A year ago, I lived in the city I love most. A year ago, it was my job to care for someone else’s kids. A year ago, I walked for about twenty hours a week, just because I loved it. A year ago, I thought I had it all figured out, and I was the happiest I could be. And maybe I was, there was a smile on my face most of the time, anyway. But also, I was lonely.
Because a year ago, I lived in a ginormous city, but hardly knew any people there. I spent most of my free time walking, by myself, listening to music and thinking about anything and everything. I had a few connections, most importantly to me, at the time, was one highly unaccessible friend with whom I loved to talk, but life got in the way and I hardly ever got the chance to do so. A year ago, I was having a fantastic time in my dearest London, but truly, I was lonely. And it took me a year to figure that out.
I took a decision, a while ago, to not move back to London because I had accidentally fallen for someone amazing and he kind of rocked my world, so I wanted to see where it would go. When I told people about it, some were wondering whether I regretted it, some were supportive, some didn’t really care, but all were most definitely surprised.
And the strange thing is, I didn’t put much thought into the choice I made, I just made it and went on with my life. It was just this week that it came back to me, and I realised that I did, indeed, make the right choice. Or well, it certainly feels right, right now.
It’s not because I don’t miss the Thames and the crazy people and the absolutely amazing coffee shops that I was so in love with a year ago, because I do, sometimes. But because right now, I am anything but lonely. I am where I want to be, every single day, doing what I want to do, about to move mountains, and I’m surrounded by people I adore.
I chose love, and being the romantic I am, I keep believing that love always has my back (hence the tattoo). I am in a place in which I get to be me, and get to explore what that means exactly. I’m in a constant flow of (radical) change, finding a new version of me every morning and morphing into the person I am actually capable of being (about which I didn’t know before – needed someone else to see that, am eternally grateful to have found that person).

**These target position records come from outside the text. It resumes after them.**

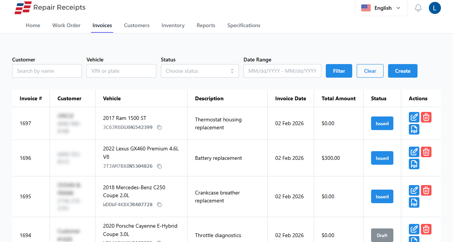453x242 pixels.
Task: Edit invoice 1697
Action: [x=414, y=117]
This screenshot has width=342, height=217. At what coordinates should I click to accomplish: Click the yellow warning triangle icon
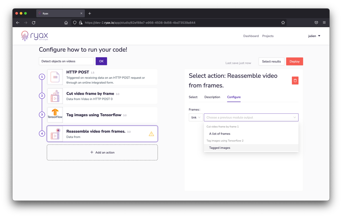coord(151,134)
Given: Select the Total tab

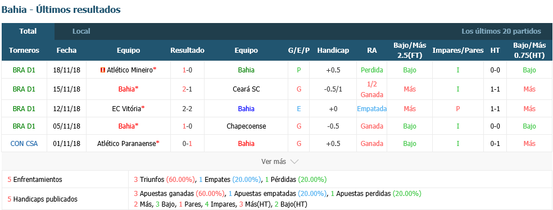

So, you know, the choice was made, and people told me it was weird and dumb and just plain old crazy, but I’m alright. Even better, I’m doing amazingly well. And I’m happy, above all, really happy. And I suppose there’s a lesson in it too: that if we ever have to decide whether we want to be in love with a place, or with a person, it may be pretty worthwhile to choose the person. (Or maybe not, we’ll never know until we try.)